Avec son passage dans le porno, D’Amato s’exprime réellement comme il en a envie. Il fonde une société de production, PCM (Production Company Massaccesi) et se lance, avec Sesso nero (1980) dans « le tout premier film 100% hard d’origine italienne à être tourné et distribué de manière officielle ». À partir de cette époque, note encore Gayraud, « Joe D’Amato travaille désormais à deux vitesses, avec d’un côté ses films de fiction, de l’autre ses pornos qu’il réalise au kilomètre. Il se contente de tourner, tourner tout le temps, par tous les moyens et à n’importe quel prix. Il est devenu ce dingue de la pellicule, cet homme à la caméra qui filme comme il respire, et qui restera accroché à sa machine jusqu’à son dernier souffle ».

Anthropophagous

C’est alors que s’ouvre la « période gore » de D’Amato, celle qui nous offre ses deux films les plus connus, Blue Holocaust et Anthropophagous, ce dernier célèbre pour deux séquences cultes : dans la première, le monstre avale tout cru un fœtus ; dans la seconde, il dévore ses propres entrailles. Les citations de D’Amato sont d’ailleurs amusantes lorsqu’il parle de ce dernier film. Ainsi, l’utilisation de la « paillata », spécialité gastronomique romaine — en fait, des intestins de vache —, pour figurer les viscères de George Eastman que celui-ci va déguster à pleines dents.
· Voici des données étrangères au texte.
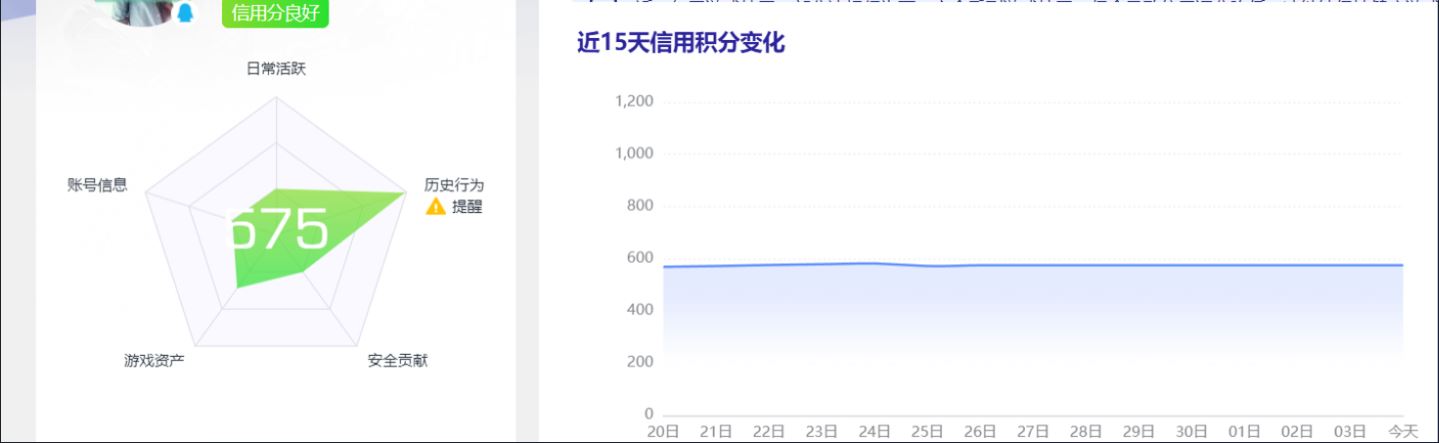Click the yellow warning triangle icon

436,206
Avec Filmirage, « équivalent italien à la Cannon », D’Amato s’éloigne du porno pur et dur et se met à produire ses petits copains. Certes, tout n’est pas très reluisant dans ces bandes fauchées mais Gayraud cite tout de même Michele Soavi, Umberto Lenzi et Lucio Fulci en tête de liste des cinéastes produits par D’Amato.
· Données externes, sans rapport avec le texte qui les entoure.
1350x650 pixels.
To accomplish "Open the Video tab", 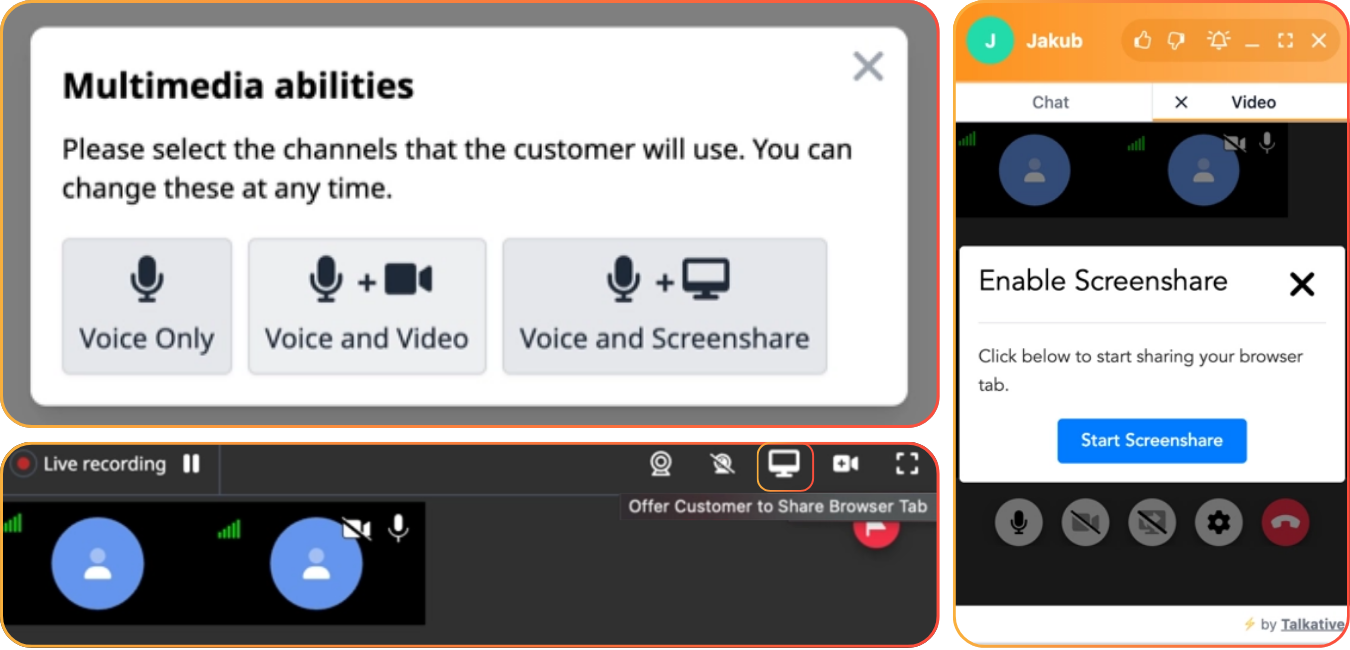I will (x=1253, y=102).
Alors que le cinéaste ne tourne plus que des pornos (une centaine en l’espace de 10 ans, avec son complice Luca Damiano), Gayraud souligne l’insistance de D’Amato à tourner en 35 mm, même si cela est « comme un mulet qui retourne au picotin ».
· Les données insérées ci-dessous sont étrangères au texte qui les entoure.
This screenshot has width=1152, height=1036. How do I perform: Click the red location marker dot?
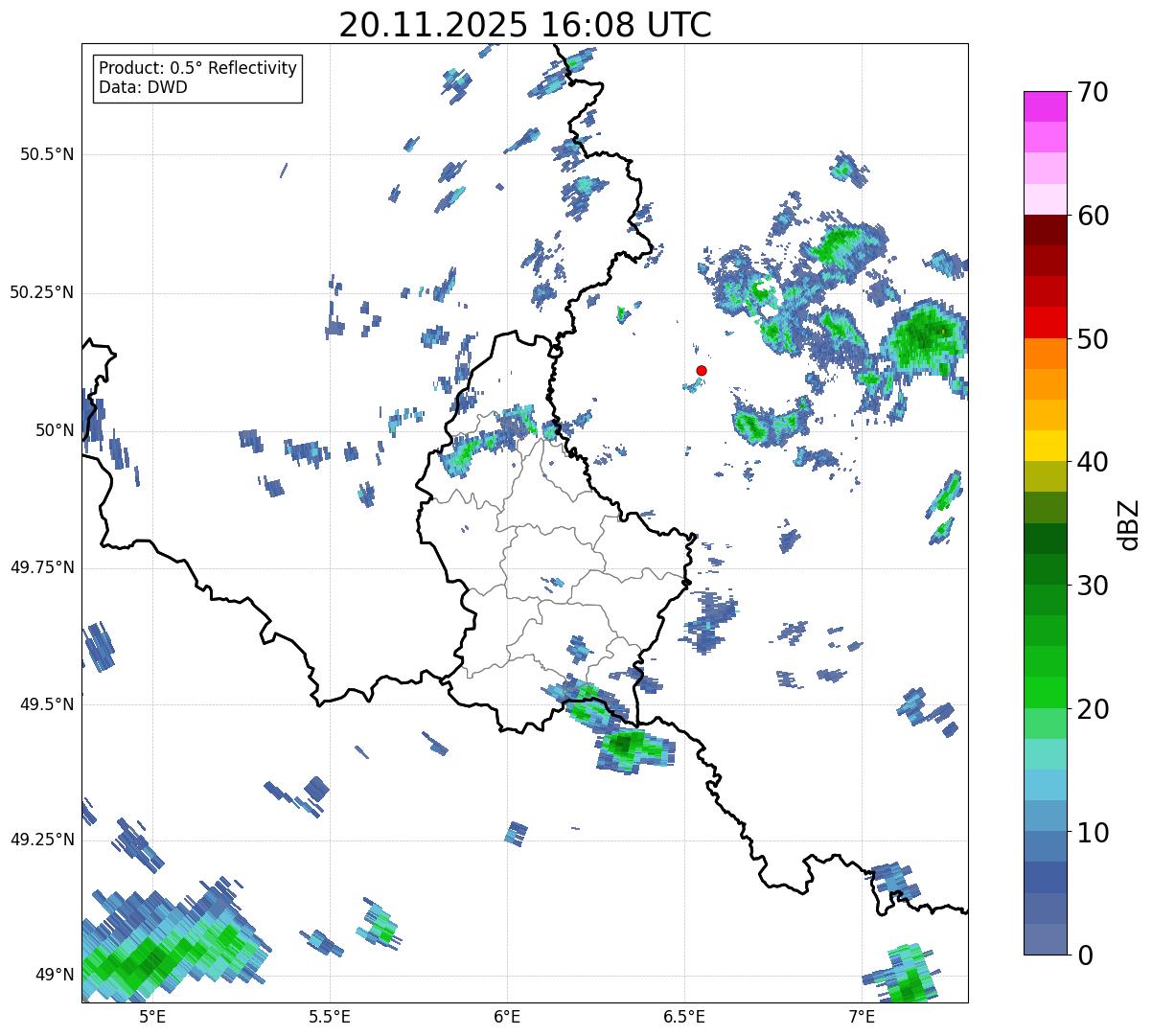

Après avoir étudié la filmographie de son sujet, Sébastien Gayraud se lance dans l’analyse. Sous sa plume, D’Amato devient un « ghost director, une sorte d’entité qui traverse le cinéma autant qu’il le fabrique ». Aveu d’impuissance ? Ayant du mal à saisir l’objet de son étude, l’auteur le compare alors à Roger Corman et Jesus Franco. Il désire absolument transformer D’Amato en auteur — bof, pourquoi pas ? Mais est-ce vraiment nécéssaire ? Ne peut-on simplement s’intéresser à la carrière d’un cinéaste sans forcément lui dresser un piédestal ? Gayraud insiste avec raison sur les dualités qui nourrissent la filmographie du héros : voyeurisme/  exhibitionnisme ; sadisme/masochisme ; « cinéma transgénique » à coups de stock-shots« Le côté puzzle du cinéma de D’Amato, son caractère éclaté, inclusif, hétérogène est donc une donnée essentielle de son esthétique. »

En quelques mots bien sentis, Gayraud parvient à transmettre des clefs pour aborder l’œuvre de celui que beaucoup de critiques n’ont considéré que comme un charognard, prêt à piller tous les genres pour les offrir aux dents de ses spectateurs. « D’Amato n’est au fond que le digne héritier des premiers pionniers du cinématographe, bien avant que ce dernier ne soit considéré comme un objet culturel. Il nous fait des promesses qu’il ne tient pas toujours, mais c’est peut-être justement de cet écart entre le désir et la réalité que découle le charme de ses films. » Un peu plus loin, il écrit encore : « Le « paradoxe D’Amato », c’est de ses limites que le film tire ses qualités. »

On apprend beaucoup de choses à la lecture de ce Joe D’Amato, le réalisateur fantôme. Même si le texte reste sage, sans délire ni interprétations étonnantes (nous ne sommes pas, par exemple, chez Jean-Pierre Bouyxou), il se lit avec beaucoup d’intérêt et propose souvent de bons raccourcis : ainsi 2020 Texas Gladiators est-il nommé « énorme friperie visuelle ». Attention toutefois aux coquilles, nombreuses surtout dans les premiers chapitres. On mentionne Steve Carter au lieu de Steve Carver comme réalisateur de The Arena (deux fois dans la même page), Richard Harrisson au lieu de Harrison, Martin Scorcese au lieu de Scorsese, Roze Marie Lindt au lieu de Rose… Ce n’est pas grand-chose mais c’est tout de même agaçant.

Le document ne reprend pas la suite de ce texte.